— Material to process —
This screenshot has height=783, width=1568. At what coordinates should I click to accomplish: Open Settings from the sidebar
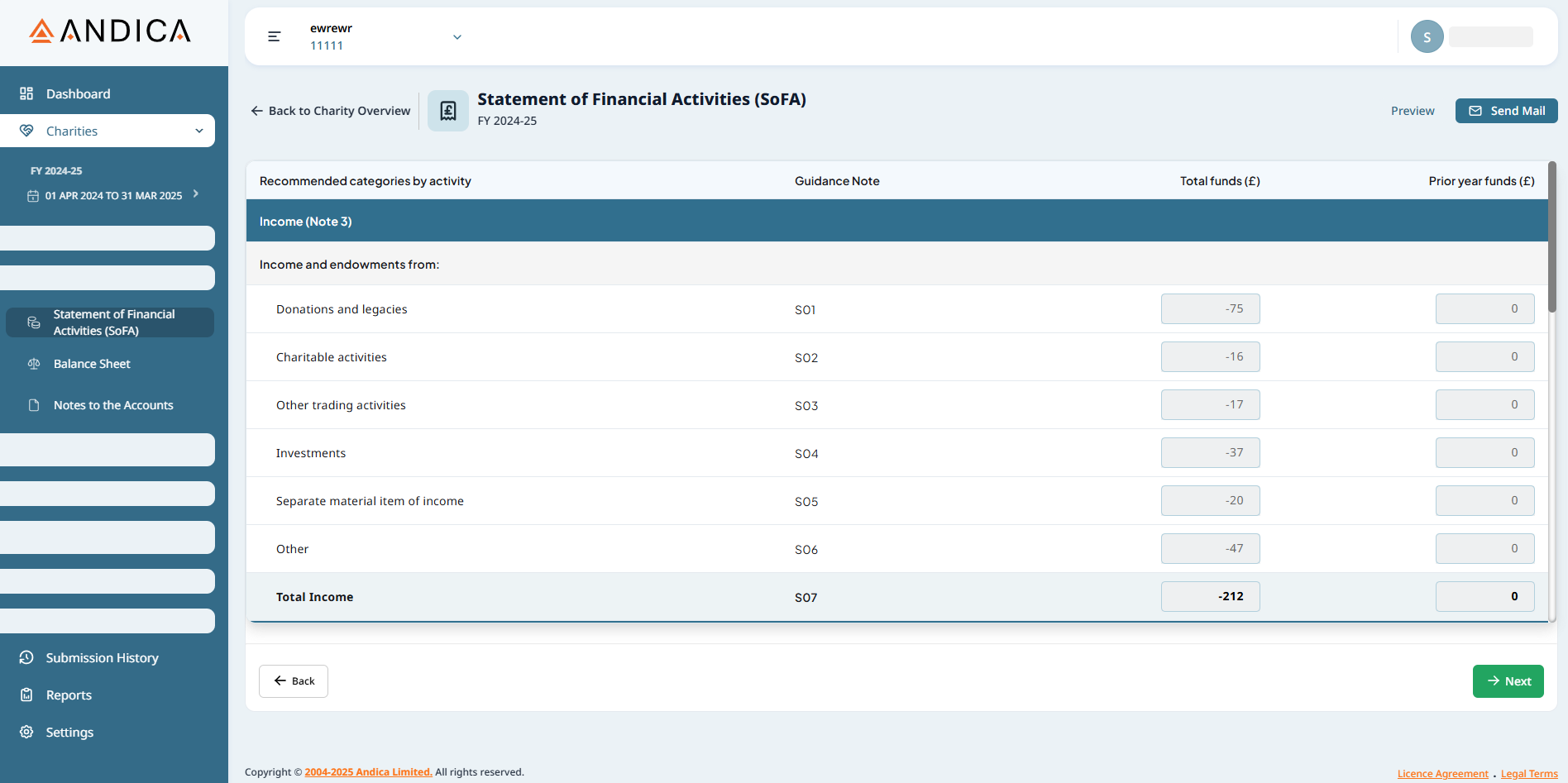coord(69,732)
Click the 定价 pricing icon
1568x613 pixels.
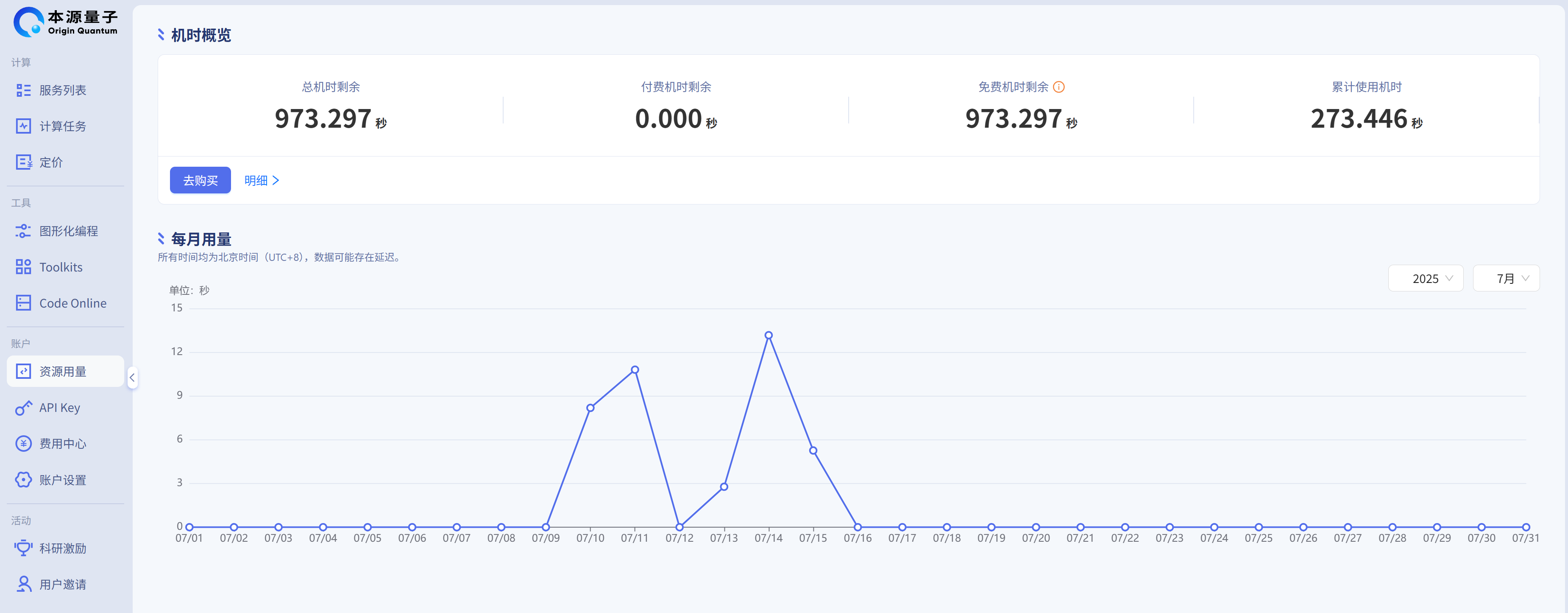click(x=23, y=162)
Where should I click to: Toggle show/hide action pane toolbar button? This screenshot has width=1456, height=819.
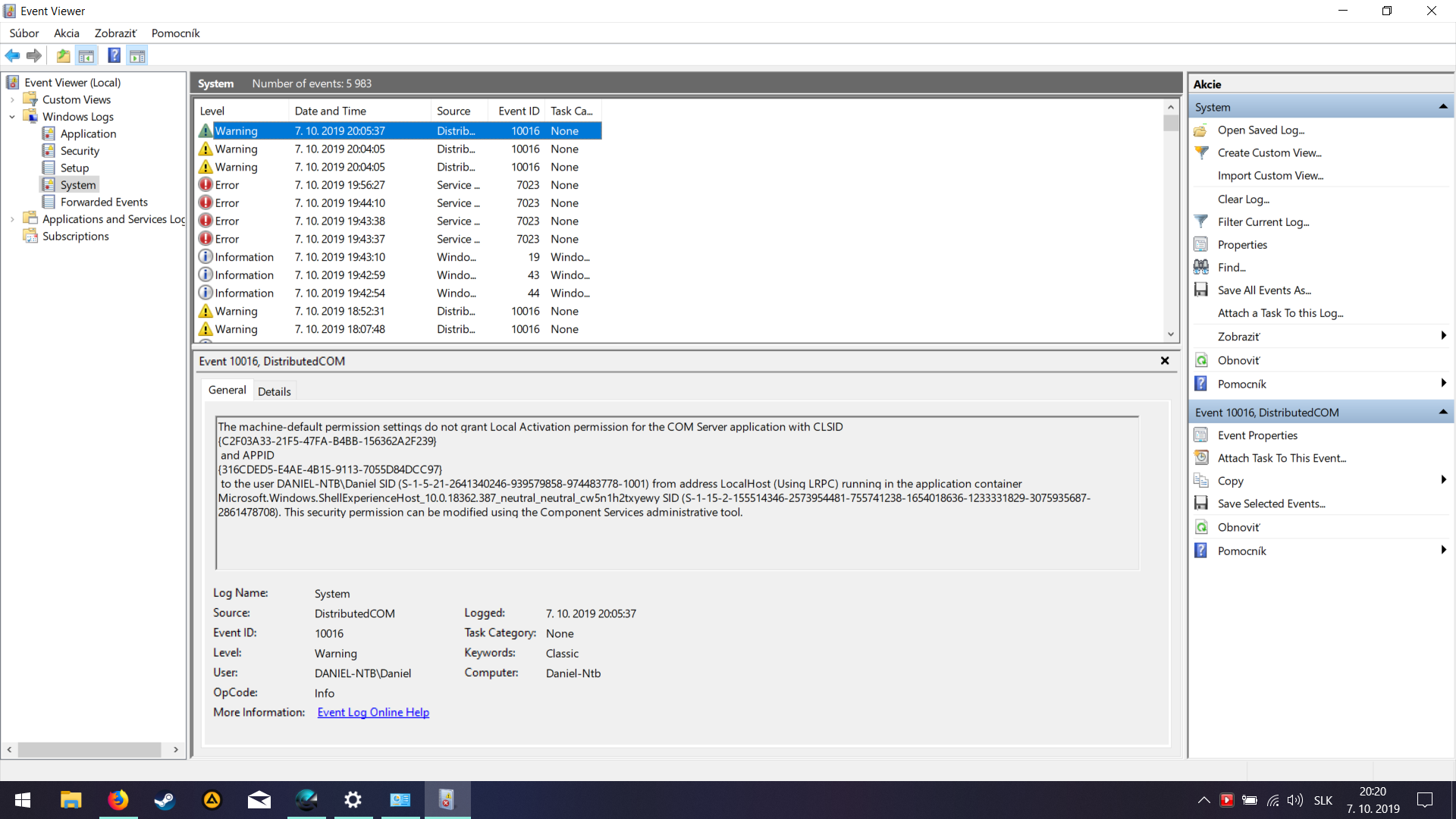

— Assignment —
Would you mind returning each entry above word for word, skipping the images?

— Written answer —
This screenshot has height=783, width=1568. At what coordinates should I click to accomplish: Open Settings from the sidebar
coord(69,732)
Click the 定价 pricing icon
1568x613 pixels.
click(x=23, y=162)
Where should I click to: Toggle show/hide action pane toolbar button? This screenshot has width=1456, height=819.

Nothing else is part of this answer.